Alors que Macron ne veut toujours pas d’elle comme Premier ministre, Lucie Castets continue de parler de programme de gouvernement, notamment de l’exit tax. La directrice des finances et des achats de la Ville de Paris a confié dans les colonnes de Libération qu’elle compte bel et bien rétablir cet impôt anti exil fiscal.
Toujours aspirante au poste de Premier ministre, Lucie Castets est revenue jeudi dernier sur le programme qu’elle entend mettre en place à Matignon au nom du Nouveau Front Populaire (NFP), sa coalition de gauche sortie vainqueur des législatives anticipées du 7 juillet. Dans les colonnes de Libération, elle a réaffirmé son souhait de rétablir « l’exit tax telle qu’elle existait avant d’être très affaiblie par Emmanuel Macron».
L’exit tax pour restreindre les délocalisations des Français à l’étranger
Cet impôt concerne certains contribuables qui transfèrent leur domicile fiscal hors de France. Il vise à restreindre les délocalisations à l’étranger en taxant, à hauteur de 30%, les plus-values latentes ou en report d’imposition sur les droits sociaux détenus par les Français qui quittent le territoire national. Ces valeurs ou droits sociaux représentent au moins 50 % des bénéfices sociaux d’une société et dépassent les 800 000 €.
Une mesure de gauche adoptée par Nicolas Sarkozy
Une première mouture de ce système avait été votée en septembre 1998, avant d’être supprimée six ans plus tard pour non-conformité avec les traités européens. Ceux-ci relèvent une entorse à la liberté d’établissement en Europe. Mais le dispositif a été ressuscité en 2011 par Nicolas Sarkozy, un président de droite.
À l’époque, le chef de l’Etat français voulait calmer la grogne générée par le bouclier fiscal et l’allègement du barème de l’ISF. La taxe concernait toutes les personnes détenant au moins 1% du capital d’une entreprise ou qui avaient un patrimoine immobilier supérieur à 1,3 million d’euros. Ces Français concernés devaient aussi céder leurs parts dans les huit ans suivant l’expatriation.
Avec l’ISF et l’exit tax, le NFP veut abolir les « privilèges des milliardaires »

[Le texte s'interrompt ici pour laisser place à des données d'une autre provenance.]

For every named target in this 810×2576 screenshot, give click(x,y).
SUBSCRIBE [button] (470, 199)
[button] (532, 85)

En 2014, François Hollande (PS) a durci le mécanisme, en faisant passer la durée de cession de 8 à 15 ans. Trois ans plus tard, Emmanuel Macron va encore fait évoluer l’exit taxe en ramenant le délai à deux ans, faute de pouvoir la supprimer légalement.

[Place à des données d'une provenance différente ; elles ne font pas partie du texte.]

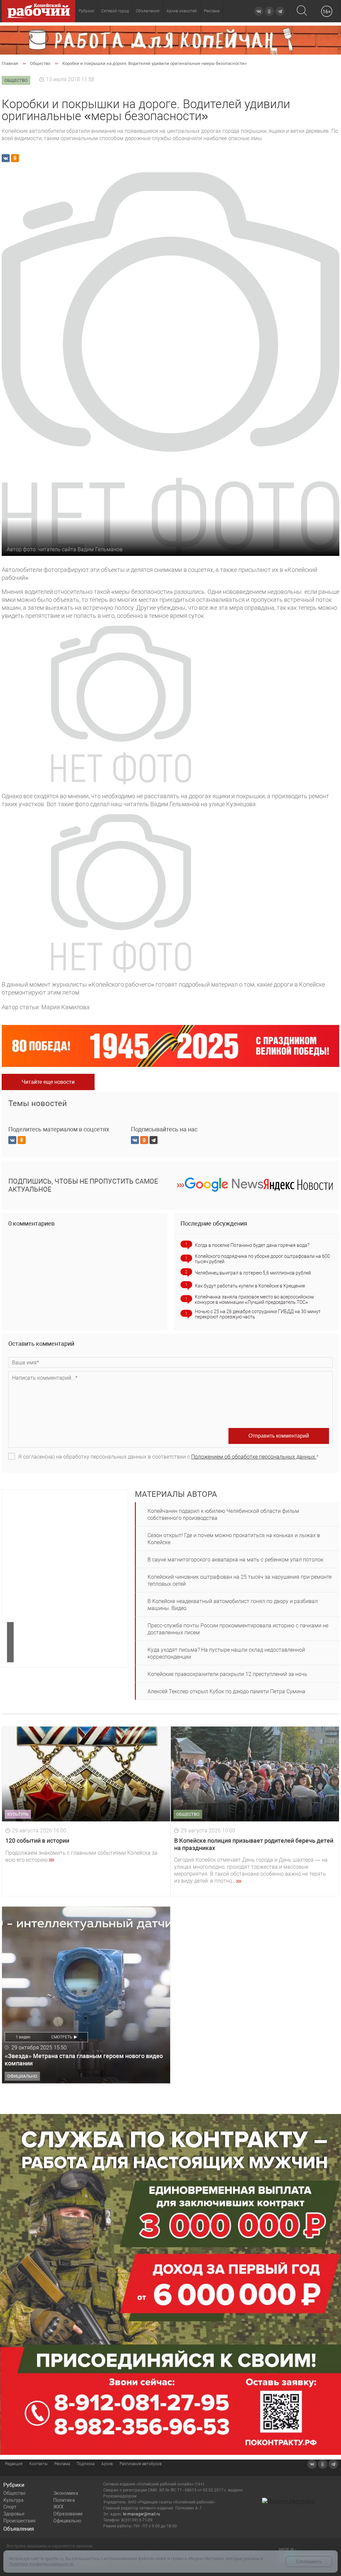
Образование (68, 2513)
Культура (13, 2500)
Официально (67, 2520)
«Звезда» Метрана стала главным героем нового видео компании (84, 2059)
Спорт (10, 2506)
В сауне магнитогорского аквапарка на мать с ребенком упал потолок (235, 1559)
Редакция (14, 2463)
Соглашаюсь (309, 2561)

En marge de leur campagne pour les législatives, les candidats du NFP avaient annoncé vouloir rétablir l’ISF et l’exit tax, dès leur arrivée au pouvoir. Manuel Bompard, coordinateur national de la France insoumise (LFI) avait évoqué « l’abolition des privilèges des milliardaires ».
L’exit tax pourrait rapporter 67 millions d’euros par an
Selon l’Institut Montaigne, la réinstauration de l’exit tax dans sa première version pourrait rapporter jusqu’à 67 millions d’euros par an à l’Etat français. Certains experts parlent même de 800 millions d’euros. Ces estimations ne prennent pas en compte l’effet macroéconomique de la réaction des agents à la mise en place de cette mesure. On pense que celle-ci pourrait avoir une incidence défavorable sur l’investissement et l’innovation.
Le NFP a besoin d’une majorité absolue au Parlement
L’application de l’exit tax pourrait d’ailleurs rencontrer des obstacles. D’abord au niveau européen. En effet, son rétablissement devrait nécessairement respecter un traitement non‑discriminatoire avec les contribuables résidant en France. Il y aussi des barrières sur le plan national.
Etant de nature fiscale, cette mesure devrait être votée dans le cadre d’une loi de finances. Aussi, elle a besoin d’être adoptée par une majorité absolue au Parlement en cas de cohabitation. Une possibilité qui s’éloigne avec le soutien du RN et de la droite (LR) à la macronie. D’ailleurs, il faut au préalable que le président désigne le candidat NFP à Matignon. Et ce n’est pas gagné.